What the task requires – Among these entries, how many lines contain "size"? Say the number and nothing else.

Information given –
::::::::
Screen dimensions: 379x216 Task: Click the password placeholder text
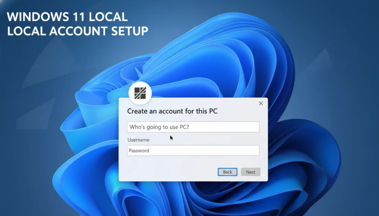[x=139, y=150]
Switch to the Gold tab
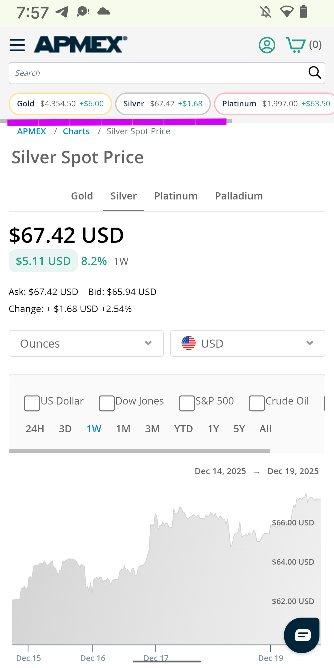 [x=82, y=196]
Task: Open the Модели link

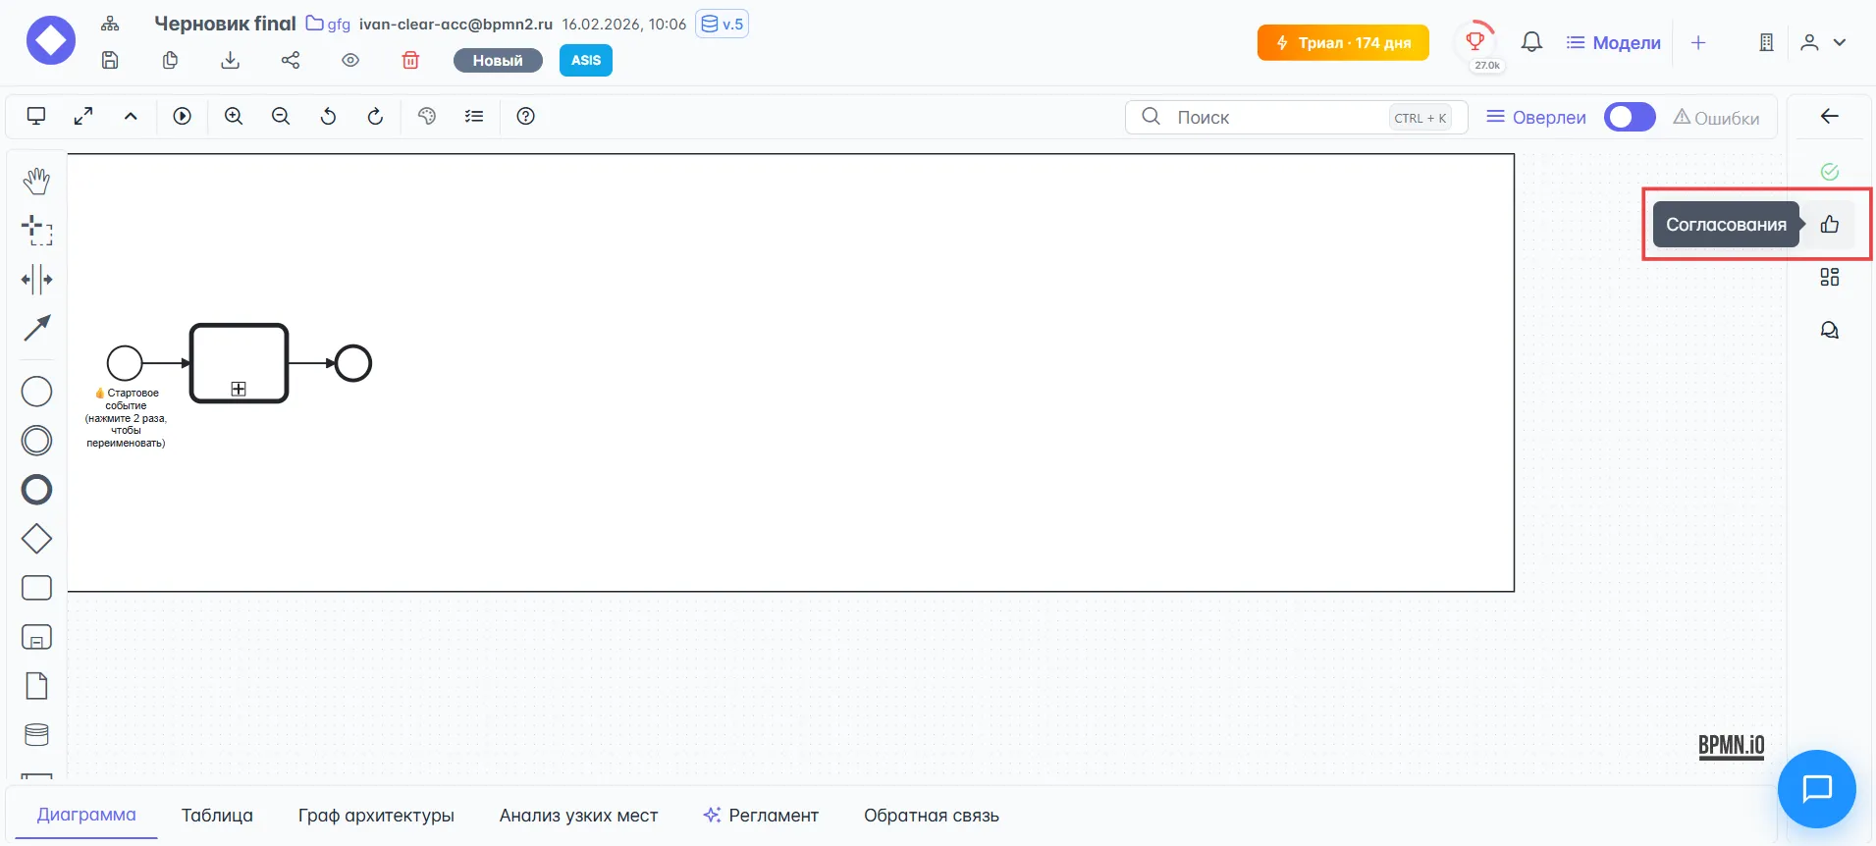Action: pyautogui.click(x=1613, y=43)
::::::::
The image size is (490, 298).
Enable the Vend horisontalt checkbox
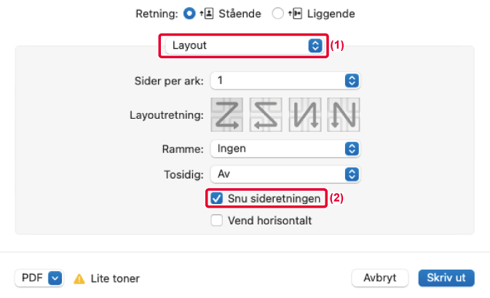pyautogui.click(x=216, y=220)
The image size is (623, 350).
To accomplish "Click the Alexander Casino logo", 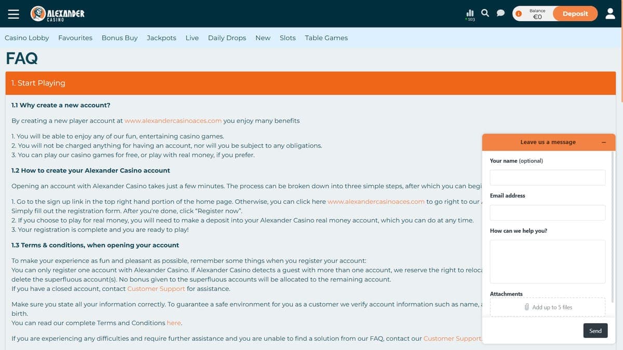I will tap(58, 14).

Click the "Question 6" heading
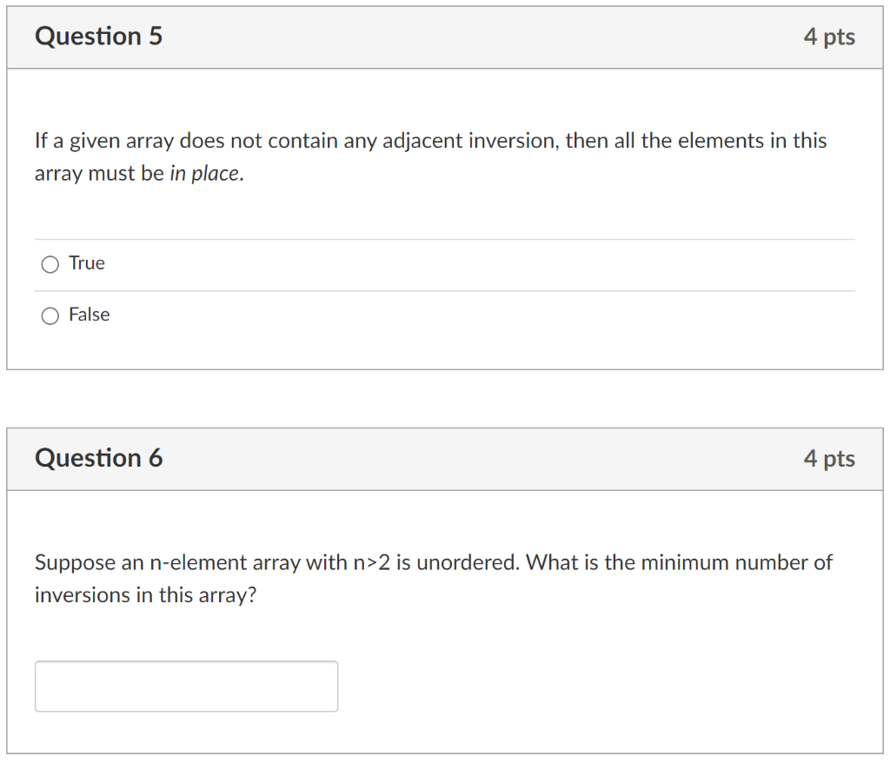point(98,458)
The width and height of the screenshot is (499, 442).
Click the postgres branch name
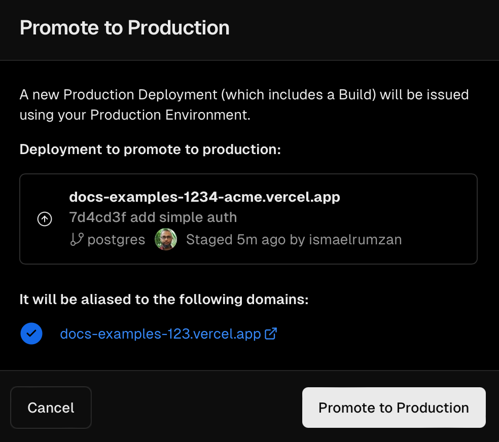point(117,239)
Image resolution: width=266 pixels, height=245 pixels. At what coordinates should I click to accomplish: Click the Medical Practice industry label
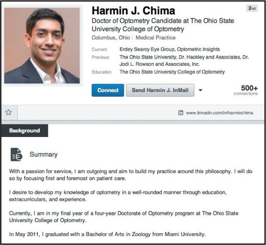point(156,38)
::::::::
Solution – 2